If the future King George VI had been heir to the throne, he would not have been allowed to go to the Battle of Jutland, where he was mentioned in despatches as a turret officer. Instead, his brother Edward was heir, and was never allowed near a battle. So the most intense experience of Edward’s life was Mrs Wallis Simpson, whose occasional bouts of cold anger must have been quite frightening, but were scarcely a matter of life and death. King George VI knew what a matter of life and death was. The same applies to the current Duke of Edinburgh, who was at the Battle of Matapan, where he, too, was mentioned in despatches.

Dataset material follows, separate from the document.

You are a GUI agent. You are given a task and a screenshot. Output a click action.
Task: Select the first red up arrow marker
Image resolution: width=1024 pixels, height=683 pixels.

Thinkers who would like us to dispense with monarchy can get upset with anyone who talks about the royal family as if they were real people, subject to experience that matters to them and might help form their judgement. But they are real people, no matter how unreal their circumstances; and that being so, it is unwise to treat them like living gods. In my own view, Prince Charles should have been allowed to see combat. It was a deprivation for him, not to be allowed to risk his life. The sum of such deprivations can lead whole nations astray. Emperor Hirohito, in his younger days, wanted to dress as well as the aforementioned Edward, Prince of Wales, whom he had met; but the Emperor was too holy for his tailor to touch him, so his clothes never fitted.

Put enough reverential nonsense like that together and you get a man whose inability to cope with reality was instrumental in both initiating and prolonging a war that cost millions of lives. Even in a constitutional monarchy, what the monarch knows of life is bound to matter, if only because, contrary to the fond belief of the theorists, a monarchy is our reality. Those who dream of abolishing the system may fancy themselves to be realists, but in fact they are romantics. Or else they are hankering for America — where they would soon find that the presidential system has all the drawbacks of a royal house with none of the advantages. It’s notable that the more determined critics of the British monarchy are often keen to insist that King George VI and Queen Elizabeth either tried to leave London during the Blitz or else actually did, leaving lookalikes behind. This fantasy can sometimes be heard at dinner tables in Australia, where there is a widespread belief among the intelligentsia that the constitutional connection with Britain serves only to delay Australia’s graduating to the status of ‘mature nation’. But mature nations are careful to tell the truth about their heritage.